Background:
Since 2018, the World Health Organization has recommended dolutegravir- (DTG-) based antiretroviral therapy (ART) as the preferred regimen for most people with HIV. Most African countries have thus shifted from non-nucleoside transcriptase inhibitor- (NNRTI-) to DTG-based ART, often without requiring prior viral suppression and without access to resistance testing in case of viremia. National programs report higher rates of viral suppression since changing to DTG, including among people with unsuppressed viremia before the change. To date, few DTG resistance-associated mutations (RAMs) have been reported from African routine care cohorts.
Methods:
This study aims to assess emerging DTG RAMs among participants of the Viral Load Cohort North-East Lesotho (VICONEL).

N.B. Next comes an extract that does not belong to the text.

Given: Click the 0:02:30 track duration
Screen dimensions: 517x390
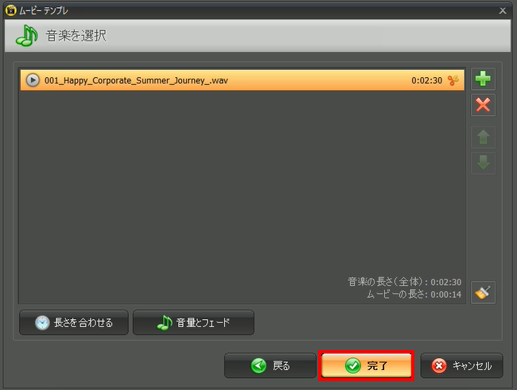Looking at the screenshot, I should (426, 80).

Eligibility criteria were i) written informed consent, ii) having changed from NNRTI- based to DTG-based ART, and iii) subsequently having ≥2 viral loads ≥50 copies/mL (c/mL), including at least one available sample ≥500 c/mL and taken ≥18 months after changing to DTG (data closure: April 20, 2023). For each participant, the last-available sample with a viral load ≥500 c/mL, as well as previous samples if DTG RAMs were detected, were analysed near full-length HIV sequencing for genotypic resistance testing (GRT). RAMs were interpreted using the Stanford HIVdb (9.5.0).
Results:
Among 14’881 VICONEL participants who had changed to DTG ≥18 months before data closure, 75 (0.5%) fulfilled the inclusion criteria (median age at change 27 years, 57% female). GRT were available for 54/75 (72%). Among these 54 participants (median age at change 24 years, 54% female), high-level and low-level resistance to DTG was detected in five and one, respectively. None of these six had a documented viral load <50 c/mL <6 months before changing to DTG (Figure). DTG RAMs detected were H51Y (participant 6 in Figure), E92Q (6), G118R (1,2,3,5), E138A (3), E138K (1,2,3,5), N155H (4), and R263K (1,4,5). GRT data from before the change to DTG were available for three of these six participants (participants 1, 3, 6 in Figure): in all cases, RAMs against the nucleoside reverse transcriptase inhibitor backbone but no RAMs in the integrase region were recorded before change.
Conclusions:
Among participants who changed from NNRTI- to DTG-based ART with sustained viremia ≥18 months after change, DTG resistance was more frequent than expected, highlighting the need for national programs to ensure close follow-up with access to GRT for this specific subgroup.